START THE INPUT
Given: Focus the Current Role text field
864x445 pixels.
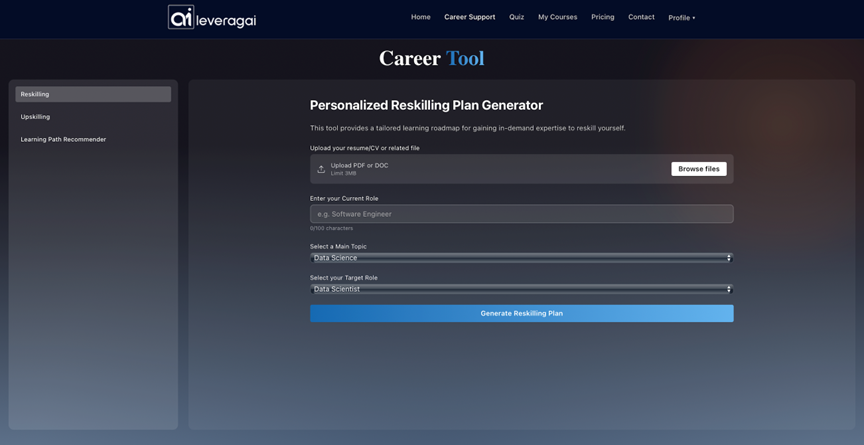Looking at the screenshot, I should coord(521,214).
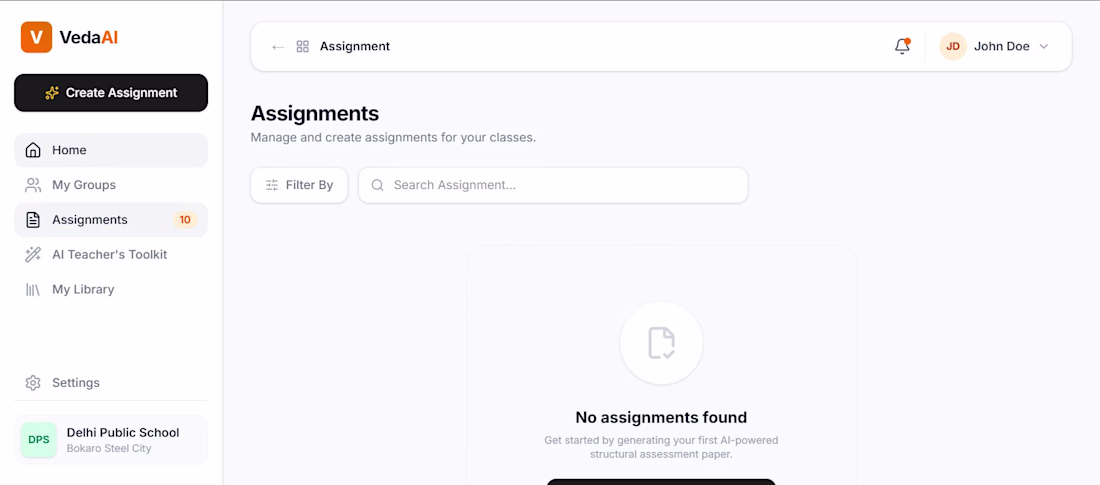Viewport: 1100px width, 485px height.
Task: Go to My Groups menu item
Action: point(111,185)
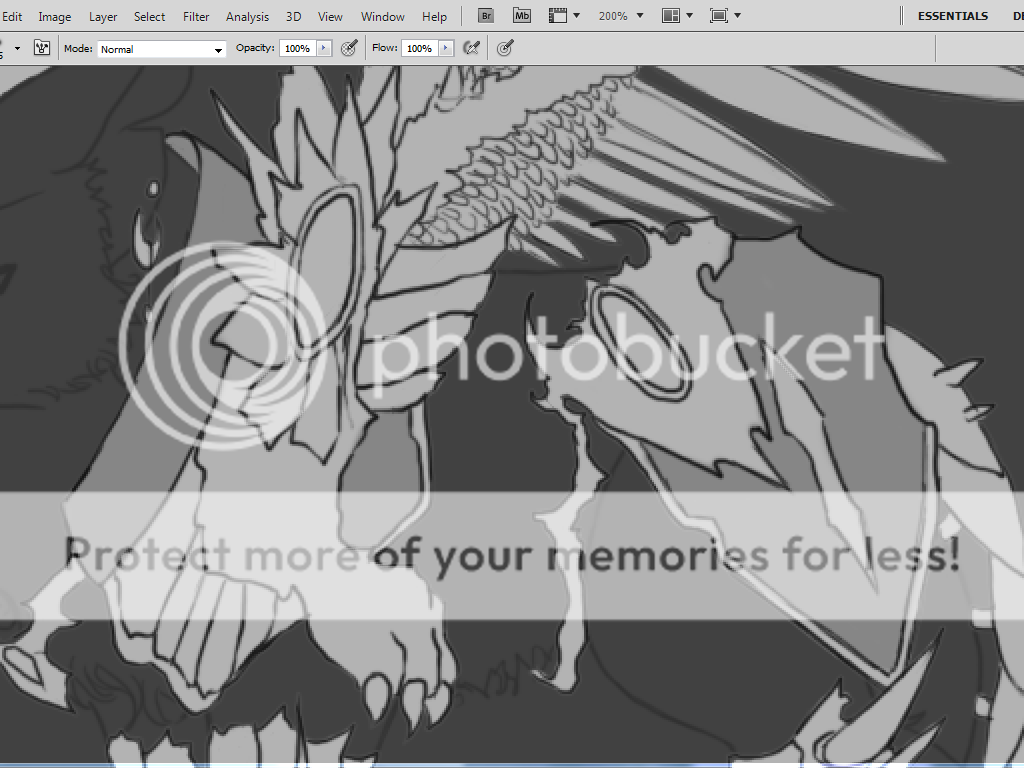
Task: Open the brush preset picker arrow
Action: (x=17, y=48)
END THE INPUT
■ **EXERCISE BRIEF**: Please copy every line of the records above word for word, leaving the pictures out of your answer.

■ **RESPONSE TO THIS TASK**:
Given: Focus the Current Role text field
864x445 pixels.
Looking at the screenshot, I should coord(521,214).
Viewport: 1100px width, 485px height.
Task: Go to My Groups menu item
Action: point(111,185)
Task: Open the brush preset picker arrow
Action: (x=17, y=48)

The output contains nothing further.